Monday, August 16, 2010

Impressionist Review of Soderbergh's 'Solaris'

Steven Soderbergh wrote and directed the film, Solaris (2002), based on the science-fiction novel of the same name by Polish author Stanislaw Lem, published in 1961. It is fitting to include a review of this film in this blog, 'Mystery of Existence and God,' because it deals with the philosophical issues of the meaning of life and the debate about the existence of God. The movie includes a scene wherein friends sit around a table arguing back and forth the existence of God or a "supreme intelligence." The concept of 'mystery' comes up in that discussion in ways that show 'mystery' to be a fundamental category of rationality that points toward God, though the majority at the table back the atheist viewpoint. The movie is about humans in a space station orbiting a planet, Solaris, attempting to assess its value as a potential source of energy. Strange happenings aboard the station lead to madness and deaths. A psychiatrist named Chris Kelvin is sent to the space station in a last-ditch effort to salvage the mission. The story unfolds from this character's perspective.

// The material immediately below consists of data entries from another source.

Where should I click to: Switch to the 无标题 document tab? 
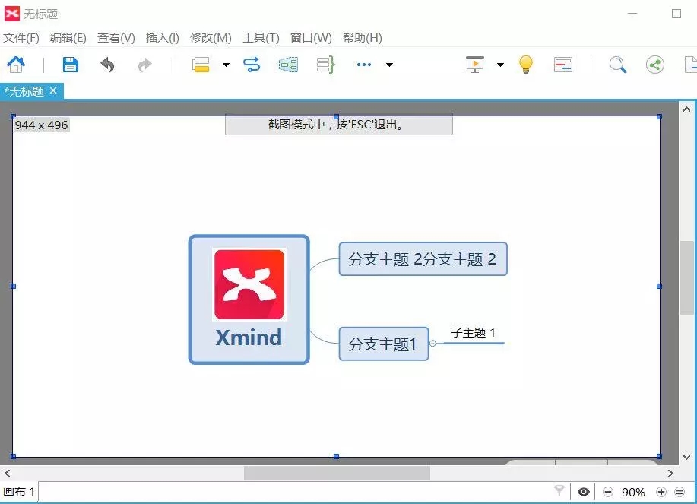pos(25,91)
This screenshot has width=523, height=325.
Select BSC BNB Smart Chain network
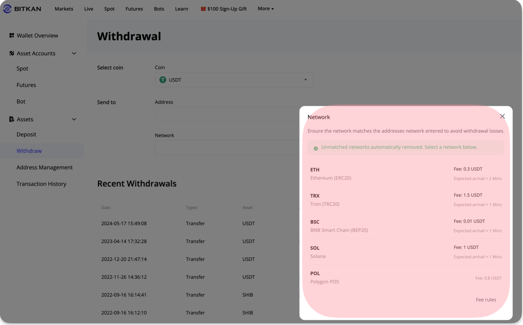406,226
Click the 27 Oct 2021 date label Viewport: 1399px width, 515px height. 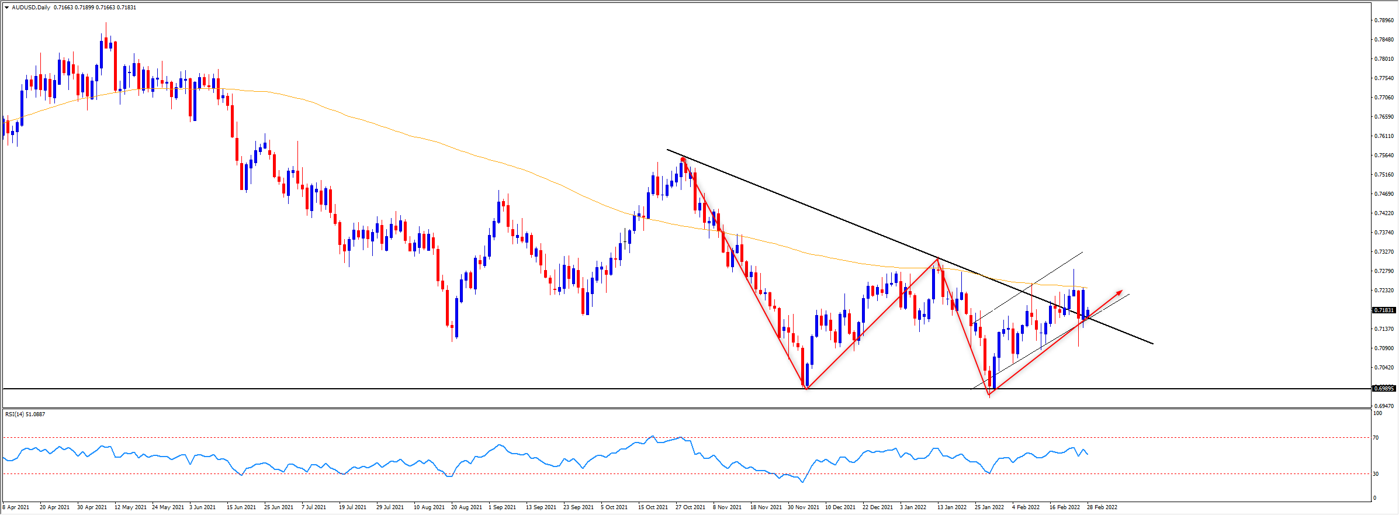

I saw Solaris at a movie theater with my nephew, Michael, when it came out and also several times at home on dvd. I like the movie very much and think it brilliant in portraying humans confronted by an alien power, trying to understand that power. In this case, the power emanates from Solaris and involves creating beings that appear to be human, based on Solaris somehow delving into the minds of the inhabitants of the orbiting station while they're sleeping. Thus Kelvin's deceased (by her own hand) wife Rheya is recreated in his cabin at bedside. The planet Solaris seems to be alive and intelligent and capable of creating life-forms.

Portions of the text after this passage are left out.